Reading text:
1 John 2:1-2 ESV
“My little children, I am writing these things to you so that you may not sin. But if anyone does sin, we have an advocate with the Father, Jesus Christ the righteous. He is the propitiation for our sins, and not for ours only but also for the sins of the whole world.”
When we believe in Jesus Christ to be Lord and Savior of our lives, we are delivered from the control of sin and of Satan over our lives, and from our slavery to sin, but we still are tempted to sin, and we still have the propensity to sin. So, we might still sin.
So, although we are to no longer live in sin, and under its dominion, we can still sin. But if we do sin, because of what Jesus did for us on that cross, we who believe in Jesus have Jesus as our advocate who speaks to the Father in our defense, so that the sin is not charged against us.
For, Jesus sacrificed his life on that cross for us and for the whole world. In his death he paid the penalty for our sin so that we could go free from both our slavery to sin and from the punishment of sin. And he bought us back for God so that we would now honor God with our lives.
So, by his grace, through divinely persuaded (God-given) faith in Jesus, we are crucified with Christ in death to sin, we are born anew of the Spirit of God to new lives in Christ, and now we are empowered of the Spirit of God to live holy and godly lives, pleasing to God (Rom 6:1-23; Eph 4:17-24).
1 John 2:3-5 ESV
“And by this we know that we have come to know him, if we keep his commandments. Whoever says ‘I know him’ but does not keep his commandments is a liar, and the truth is not in him, but whoever keeps his word, in him truly the love of God is perfected.”
Many people today will take the preceding verses (vv. 1-2) out of context and will use them to justify continuing to live in sin. But those verses are not to be taken as free license to continue living in sin, just because Jesus paid for our sin, and because he is our advocate to the Father if we do sin.
For, the Scriptures teach that if we continue living in sin, we will die in our sins, not have eternal life with God (Lu 9:23-26; Gal 5:16-21; Gal 6:7-8; Rom 2:6-8; 1 Co 6:9-10; 2 Co 5:10; Eph 5:3-6; Heb 10:26-31).
These same people will also try to convince you that faith in Jesus Christ requires no repentance, no obedience, and no submission to Christ. But what does this say here? It says that if we say we know Jesus (God), but we do not keep his commandments (New Testament), we are liars.
Jesus himself even said that if we love him we will keep (obey, adhere to) his word. And the Father will love us, he will come to us, and they (Father, Son and Holy Spirit) will make their home with us individually (Jn 14:23-24).
And Paul said something else along those lines when he stated that we are slaves to the one we obey – whether we are slaves to sin, which leads to death, or to obedience, which leads to righteousness, which then ends in eternal life with God (See Rom 6:15-23).
For, Jesus is the source of eternal salvation for all who obey him (Heb 5:9). And he chose us in him for obedience to Jesus Christ (1 Pet 1:2). And those who obey his commands live in him, and he in them (1 Jn 3:24). And we are not to be hearers only, but we are to be doers of the word (Jas 1:21-25).
1 John 2:5-6 ESV
“By this we may know that we are in him: whoever says he abides in him ought to walk in the same way in which he walked.”

Task: Reproduce the commentary on 1 John 2 word for word, from "For, the Scriptures" up to and including "5:3-6; Heb 10:26-31).". The data that comes next has nothing to do with this.

Data excerpt:
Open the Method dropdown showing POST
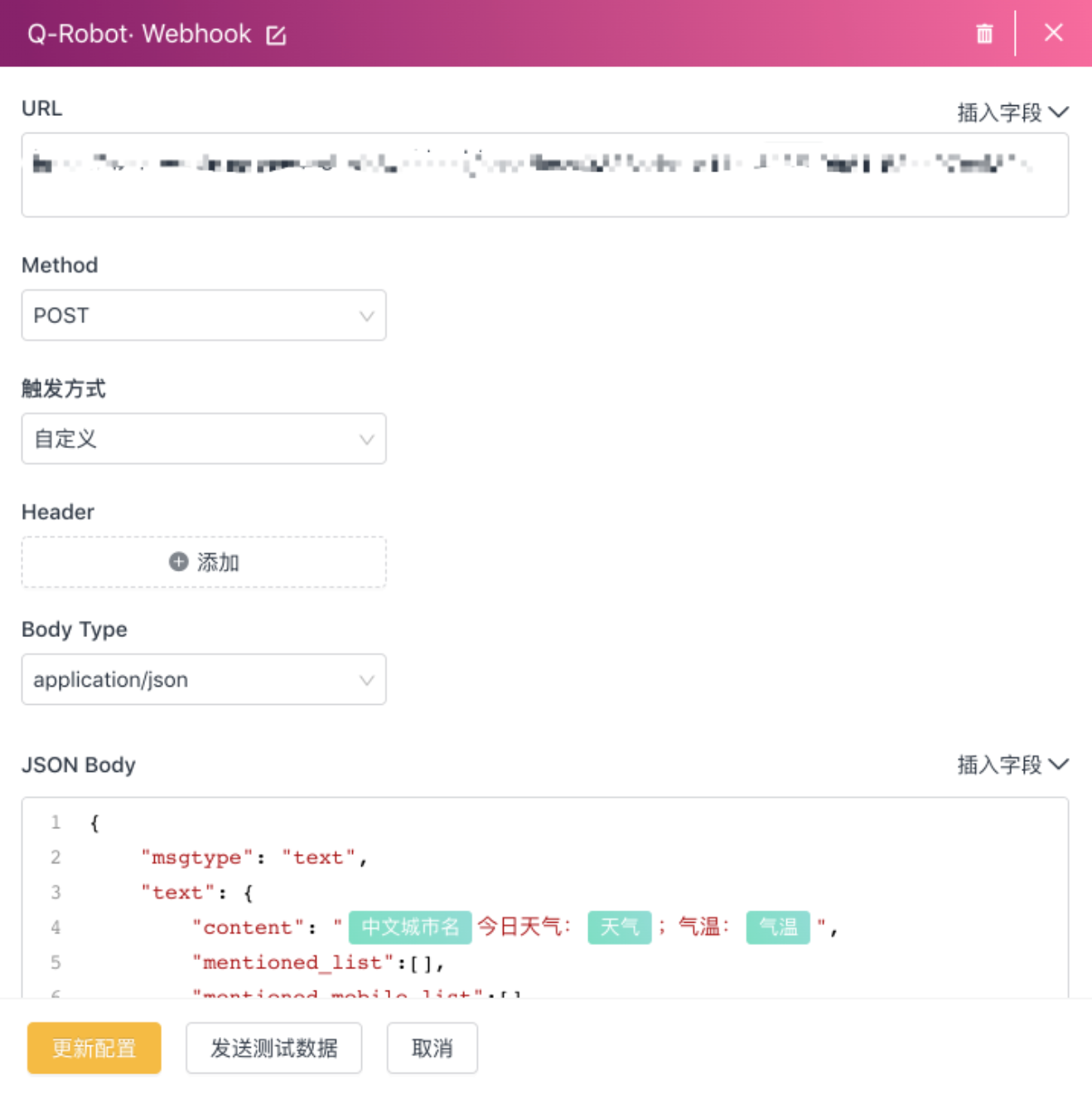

Worked solution:
For, the Scriptures teach that if we continue living in sin, we will die in our sins, not have eternal life with God (Lu 9:23-26; Gal 5:16-21; Gal 6:7-8; Rom 2:6-8; 1 Co 6:9-10; 2 Co 5:10; Eph 5:3-6; Heb 10:26-31).